At ForChiefs, our work consists of the facilitation of workshop journeys in the areas of purpose, vision & strategy, culture, and leadership as well as the coaching of leaders and leadership teams. Sometimes one-to-one, other times with groups ranging from a handful up to 600 people, our goal is to create rich, engaging, and challenging yet supportive in-person experiences where our clients have the chance to connect with one another on a deeper level and to connect their mind with their hearts.
To continue to act as sidekicks to our clients (you’re the Bat(wo)man, we’re your Robin), a few weeks ago we faced some big questions about how we could turn the Corona crisis into an opportunity for our clients and ourselves. Some of the questions that emerged where:
- How do we ensure that the workshops we designed for an in-person experience have the same quality and outcome when facilitated online?
- How do we create the right energy that is needed for the day and the group without being in the same room?
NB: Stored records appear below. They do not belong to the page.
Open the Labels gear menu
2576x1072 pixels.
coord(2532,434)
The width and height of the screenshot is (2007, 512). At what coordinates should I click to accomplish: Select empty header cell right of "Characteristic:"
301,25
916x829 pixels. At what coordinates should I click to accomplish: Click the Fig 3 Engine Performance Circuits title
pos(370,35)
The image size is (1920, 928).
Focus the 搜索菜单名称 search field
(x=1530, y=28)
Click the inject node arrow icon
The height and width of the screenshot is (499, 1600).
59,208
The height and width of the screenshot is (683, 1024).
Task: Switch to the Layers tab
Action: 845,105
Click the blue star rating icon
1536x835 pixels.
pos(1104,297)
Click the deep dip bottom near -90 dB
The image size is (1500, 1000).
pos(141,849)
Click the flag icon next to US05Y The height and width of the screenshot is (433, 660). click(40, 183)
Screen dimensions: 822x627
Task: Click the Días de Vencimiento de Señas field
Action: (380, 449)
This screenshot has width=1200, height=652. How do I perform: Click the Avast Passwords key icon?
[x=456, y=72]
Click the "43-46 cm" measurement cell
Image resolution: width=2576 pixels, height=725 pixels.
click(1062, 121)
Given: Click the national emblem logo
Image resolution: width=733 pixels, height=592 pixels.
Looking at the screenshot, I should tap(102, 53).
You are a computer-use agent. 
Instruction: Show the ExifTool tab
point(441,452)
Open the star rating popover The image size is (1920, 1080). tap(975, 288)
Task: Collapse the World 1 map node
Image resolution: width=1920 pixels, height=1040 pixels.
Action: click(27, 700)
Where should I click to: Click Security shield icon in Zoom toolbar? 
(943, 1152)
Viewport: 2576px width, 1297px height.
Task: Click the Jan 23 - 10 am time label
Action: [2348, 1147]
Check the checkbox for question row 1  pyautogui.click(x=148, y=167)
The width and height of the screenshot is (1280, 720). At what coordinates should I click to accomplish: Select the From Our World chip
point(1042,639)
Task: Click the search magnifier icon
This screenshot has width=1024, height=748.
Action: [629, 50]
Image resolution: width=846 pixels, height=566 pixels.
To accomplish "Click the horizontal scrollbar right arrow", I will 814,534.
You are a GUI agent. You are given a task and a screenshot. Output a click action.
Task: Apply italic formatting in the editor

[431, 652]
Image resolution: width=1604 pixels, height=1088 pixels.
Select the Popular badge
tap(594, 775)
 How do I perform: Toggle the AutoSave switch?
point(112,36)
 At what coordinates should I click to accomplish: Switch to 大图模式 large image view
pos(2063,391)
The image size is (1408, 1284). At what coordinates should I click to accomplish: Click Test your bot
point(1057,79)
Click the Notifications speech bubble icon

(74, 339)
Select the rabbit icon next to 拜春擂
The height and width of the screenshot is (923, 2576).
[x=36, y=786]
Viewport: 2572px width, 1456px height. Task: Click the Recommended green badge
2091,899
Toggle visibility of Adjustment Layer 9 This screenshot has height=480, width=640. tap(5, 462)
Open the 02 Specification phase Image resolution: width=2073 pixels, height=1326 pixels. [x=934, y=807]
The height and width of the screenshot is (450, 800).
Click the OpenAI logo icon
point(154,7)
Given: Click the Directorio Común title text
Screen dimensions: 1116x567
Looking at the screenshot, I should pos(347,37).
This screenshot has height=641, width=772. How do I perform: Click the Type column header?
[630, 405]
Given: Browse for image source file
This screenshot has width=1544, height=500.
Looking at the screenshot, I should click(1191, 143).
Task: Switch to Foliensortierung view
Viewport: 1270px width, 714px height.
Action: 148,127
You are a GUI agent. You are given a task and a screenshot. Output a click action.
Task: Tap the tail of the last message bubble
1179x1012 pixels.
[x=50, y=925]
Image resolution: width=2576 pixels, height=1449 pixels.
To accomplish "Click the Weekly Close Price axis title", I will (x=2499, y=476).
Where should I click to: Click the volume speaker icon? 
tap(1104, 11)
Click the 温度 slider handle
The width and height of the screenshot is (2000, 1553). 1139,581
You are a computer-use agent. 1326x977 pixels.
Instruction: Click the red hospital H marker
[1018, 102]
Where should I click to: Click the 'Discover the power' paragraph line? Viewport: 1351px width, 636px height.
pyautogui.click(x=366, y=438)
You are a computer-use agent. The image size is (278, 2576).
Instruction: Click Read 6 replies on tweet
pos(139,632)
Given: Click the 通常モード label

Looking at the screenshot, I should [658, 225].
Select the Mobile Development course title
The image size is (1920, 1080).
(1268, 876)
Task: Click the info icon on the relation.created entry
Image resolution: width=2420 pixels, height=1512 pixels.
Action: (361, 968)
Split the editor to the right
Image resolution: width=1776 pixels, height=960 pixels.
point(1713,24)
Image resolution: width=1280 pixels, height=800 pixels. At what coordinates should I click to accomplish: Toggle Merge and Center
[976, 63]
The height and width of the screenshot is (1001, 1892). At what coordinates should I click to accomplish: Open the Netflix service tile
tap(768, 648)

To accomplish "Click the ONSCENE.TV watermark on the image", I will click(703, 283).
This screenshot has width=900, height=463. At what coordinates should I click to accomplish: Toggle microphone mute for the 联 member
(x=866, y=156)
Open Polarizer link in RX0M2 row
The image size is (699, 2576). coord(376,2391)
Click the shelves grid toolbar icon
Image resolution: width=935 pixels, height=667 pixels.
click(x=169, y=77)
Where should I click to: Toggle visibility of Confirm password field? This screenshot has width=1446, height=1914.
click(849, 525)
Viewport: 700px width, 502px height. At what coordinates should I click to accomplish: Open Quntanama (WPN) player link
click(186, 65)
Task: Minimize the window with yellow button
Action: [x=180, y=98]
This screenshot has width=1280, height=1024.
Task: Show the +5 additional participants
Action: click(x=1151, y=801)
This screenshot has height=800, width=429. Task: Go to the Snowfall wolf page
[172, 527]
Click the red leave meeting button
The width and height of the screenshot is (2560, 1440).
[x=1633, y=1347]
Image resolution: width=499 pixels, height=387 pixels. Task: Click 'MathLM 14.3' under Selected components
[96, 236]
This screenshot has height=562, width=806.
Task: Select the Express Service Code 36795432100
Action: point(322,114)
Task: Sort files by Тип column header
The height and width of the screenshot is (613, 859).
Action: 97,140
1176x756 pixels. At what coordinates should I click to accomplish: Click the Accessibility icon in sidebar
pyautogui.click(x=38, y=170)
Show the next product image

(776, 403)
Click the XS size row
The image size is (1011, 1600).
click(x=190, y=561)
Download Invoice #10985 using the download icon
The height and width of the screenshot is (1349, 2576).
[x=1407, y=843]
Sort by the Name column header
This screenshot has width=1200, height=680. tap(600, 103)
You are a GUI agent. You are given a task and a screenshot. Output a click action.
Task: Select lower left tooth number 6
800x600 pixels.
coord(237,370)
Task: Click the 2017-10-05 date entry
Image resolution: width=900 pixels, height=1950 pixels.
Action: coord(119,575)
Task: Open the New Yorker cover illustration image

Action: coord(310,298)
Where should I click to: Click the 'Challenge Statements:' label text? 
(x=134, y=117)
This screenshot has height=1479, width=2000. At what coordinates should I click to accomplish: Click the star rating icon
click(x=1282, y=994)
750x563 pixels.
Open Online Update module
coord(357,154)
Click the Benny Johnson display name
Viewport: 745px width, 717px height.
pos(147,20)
- How do we keep participants engaged, focused, and energized throughout an intense day in front of a computer screen?
We work with some great and courageous clients that are used to embracing a challenge and turning it into an opportunity. With them, we started new or continued existing journeys, moved them online, and experimented and learned along the way. Collectively, we’ve facilitated more than 20 workshops online, such as:
- Created a vision and defining a strategy for a company
- Created a set of company values and defined leadership principles and mindsets
- Facilitated feedback and courageous conversations with senior management teams
In this blog post, we want to share some of our learnings. We’re definitely still learning a lot every day—as with everything, it’s about starting, experiencing and improving along the way.
The first task was to assess and select the tools available that could support the methods and exercises of our in-person workshops: a mix of silent brainstorming, small group work, and plenary sessions. We selected Zoom mainly for its Breakout Room feature which works well for creating subgroups and as a facilitator lets you move around the rooms to provide guidance and engagement.
The second key tool we selected is Mural, an online collaboration tool that is easy and fun to use and gives participants a visual to focus on and collaborate in. Those of you who are used to working with us know that we love using and filling up flipcharts and Mural is a great substitute to make this work online.
After selecting the tools that enable online facilitation, we needed to assess our existing workshop programme designs, redesign them to work online, and in some instances design new ones from scratch.
Thanks to the tools we selected, we were able to create a very similar experience to our in-person workshops with a mix of creative and thinking exercises, small and large group work, discussion and debate, all while capturing the outcomes in real-time for everybody to follow.
Packed and full-day workshops can be intense and we learned that sometimes breaking a full-day workshop into half days and shorter work sessions can offer a good alternative to manage energy and efficiency.
Engagement & Interaction
Those of you who in the past weeks have spent countless hours in video calls will have experienced how exhausting this can be.
To address the video call overkill, we experimented with different types of breaks and increased their frequency:
- Short breaks: 5-10 minute bio or coffee break
- Longer breaks: 30-60 minutes for lunch breaks and to go for a walk
- ‘Commercial Breaks’: just like on a television, our programmes are interrupted with some short mental breaks to show a funny video that makes everybody laugh and that helps close an exercise and move onto the next one. These are even more fun when the videos are shared in advance by your colleagues so you learn about their sense of humour. One of our favorites is this scene from Parks & Recreation.
To keep the energy and engagement high, we alternate between plenary and small group sessions, moments of silence to think and reflect, voting and creative collaboration in Mural or on paper.
Visual cues also help people stay engaged so we frequently ask everyone to use their thumbs (and facial expressions!) to provide feedback. Our little mascot ELMO (Enough Let’s Move On) is present too, sometimes as a virtual background or on a phone.
And finally, a great way to bring fun and lightness into an intense day is to play with props and costumes. Our record so far is the use of 8 different costumes in a one-day workshop.
Some of you know that we often bring one or more co-facilitators to our workshops to increase quality, use different styles & strengths, and to better manage group dynamics.
Moving our workshops online let us experiment and play with new or different roles, for example, the role of a ‘scribe’. The scribe is a great complement to the lead facilitator and ensures that the essence of what is being discussed and shared gets documented while the main facilitator can fully focus on the group and participants.
The scribe can also fulfil the role of a co-facilitator and support the subgroups in the breakout rooms to ensure clarity and engagement.
After 6 weeks of experimenting with many fun and intense sessions, we’re pleased about where we are, and the feedback from our clients has been fantastic.
Some say that the sessions have been more efficient, focused, and productive compared to in-person sessions. Others have said that even though they weren’t in the same room, they felt surprisingly more connected to their colleagues and often discovered new sides to people’s personalities. And almost everybody shared that the sessions went by so fast and often would have loved to go on even longer.
We’re grateful about having the opportunity to learn together with our clients, help them keep moving forward, and learn about how they discover their hidden potential.